The LLM only sees the text from that specific region — not the entire document. This keeps calls fast and cheap (~100-300 tokens per region).
Editing mappings¶
Click the pencil icon next to any mapped field in the right panel to edit its properties (mapping type, value type, label exclusion). Click Save changes when done.

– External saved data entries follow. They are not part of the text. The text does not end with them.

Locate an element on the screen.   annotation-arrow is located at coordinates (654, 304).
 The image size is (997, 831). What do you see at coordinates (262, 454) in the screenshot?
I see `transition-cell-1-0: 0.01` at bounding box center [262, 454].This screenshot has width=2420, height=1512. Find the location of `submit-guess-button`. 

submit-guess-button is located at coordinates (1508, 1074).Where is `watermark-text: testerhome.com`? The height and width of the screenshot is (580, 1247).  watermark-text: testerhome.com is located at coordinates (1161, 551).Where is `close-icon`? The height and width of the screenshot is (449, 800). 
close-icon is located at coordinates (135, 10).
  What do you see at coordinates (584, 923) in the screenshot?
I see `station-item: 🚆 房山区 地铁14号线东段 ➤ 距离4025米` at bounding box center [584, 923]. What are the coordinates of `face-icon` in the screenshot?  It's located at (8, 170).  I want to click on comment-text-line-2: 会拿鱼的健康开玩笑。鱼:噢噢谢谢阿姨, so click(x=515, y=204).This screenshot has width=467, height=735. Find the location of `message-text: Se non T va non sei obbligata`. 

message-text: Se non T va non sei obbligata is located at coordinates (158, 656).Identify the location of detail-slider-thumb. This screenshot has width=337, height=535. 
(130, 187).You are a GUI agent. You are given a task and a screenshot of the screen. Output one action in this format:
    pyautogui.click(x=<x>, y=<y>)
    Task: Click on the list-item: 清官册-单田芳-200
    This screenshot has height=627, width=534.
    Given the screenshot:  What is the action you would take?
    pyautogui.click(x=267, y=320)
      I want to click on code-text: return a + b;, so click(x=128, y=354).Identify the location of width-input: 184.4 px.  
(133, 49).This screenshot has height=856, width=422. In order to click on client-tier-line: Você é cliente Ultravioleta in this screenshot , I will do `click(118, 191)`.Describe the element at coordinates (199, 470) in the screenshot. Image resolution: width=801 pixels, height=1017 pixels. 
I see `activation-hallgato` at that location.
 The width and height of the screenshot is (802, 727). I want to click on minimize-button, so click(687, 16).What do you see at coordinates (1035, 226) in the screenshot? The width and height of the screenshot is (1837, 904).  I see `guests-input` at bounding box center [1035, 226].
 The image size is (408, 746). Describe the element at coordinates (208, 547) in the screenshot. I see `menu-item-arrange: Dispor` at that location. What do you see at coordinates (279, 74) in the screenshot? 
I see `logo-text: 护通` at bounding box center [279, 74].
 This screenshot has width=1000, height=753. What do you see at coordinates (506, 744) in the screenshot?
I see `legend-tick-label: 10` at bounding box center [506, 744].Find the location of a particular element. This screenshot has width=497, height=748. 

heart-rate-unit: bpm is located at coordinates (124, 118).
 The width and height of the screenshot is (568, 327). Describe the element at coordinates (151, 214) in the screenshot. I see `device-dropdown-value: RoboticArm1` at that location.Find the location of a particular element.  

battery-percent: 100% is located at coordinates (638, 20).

To move or resize a box, turn off draw mode and click the box to select it. Drag the body to move, drag the corner/edge handles to resize.
Testing¶
Switch to Test mode in the annotation page. Upload a different instance of the same form type and click Run test. The results show each field's extracted value with confidence scores.
If the PDF is scanned (no text layer), a warning banner appears. Coordinate extraction requires digital PDFs with embedded text.
Activating for production¶
Click Activate in the annotation page header. This:
- Saves the current mappings.
- Sets the form mapping status to "active".
- Generates a fingerprint from the sample PDF's first page — keywords and layout signatures used for auto-detection.
Once active, any document that enters a pipeline linked to this schema is checked against the fingerprint. If it matches (60%+ keyword overlap), coordinate extraction runs instead of the full LLM pipeline.
Hybrid extraction¶
Form mappings don't need to cover every schema field. The pipeline automatically handles the split:
- Mapped fields — extracted by coordinates (instant, free).
- LLM interpret regions — scoped LLM calls on specific regions (fast, cheap).
- Unmapped fields — backfilled by normal full-document LLM extraction.
The trace view shows strategy: "form-mapping+llm" when both paths ran, or strategy: "form-mapping" when coordinates covered everything.
Layout tolerance¶
Coordinate extraction assumes the same field is at the same position in every instance of the form. This works well for:
- Checkbox positions
- Single-line fields in fixed cells
- Header fields (date, certificate number)
For sections that shift between carriers or software versions (insurer tables, coverage rows), use LLM interpret regions instead of coordinate boxes. The LLM reads the text regardless of exact position.
Cost comparison¶
| Method | Cost per 1,000 docs | Latency |
|---|---|---|
| Full LLM extraction | $5-10 | 3-8 seconds |
| Coordinate only | $0 | < 1 second |
| Hybrid (coordinates + LLM regions) | $0.50-2 | 1-3 seconds |
The hybrid approach gives you the accuracy of LLM extraction at a fraction of the cost, with the speed of direct text reads for simple fields.
Linking related fields with resolve¶
Insurance forms often reference data across sections -- for example, a General Liability row shows "A" in the insurer letter column, meaning the coverage is provided by whatever company is listed as Insurer A at the top of the form.
Use the resolve directive to automatically link these:
fields:
insurer_a:
type: string
insurer_b:
type: string
gl_insurer_letter:
type: string
description: "Letter identifying which insurer covers GL"
gl_insurer_name:
type: string
resolve: "insurer_{gl_insurer_letter}"
When extraction produces gl_insurer_letter: "A", the resolve step looks up insurer_a and fills in gl_insurer_name: "Trisura Insurance Company". No glue code needed.
See Schema Guide: Resolve for full documentation.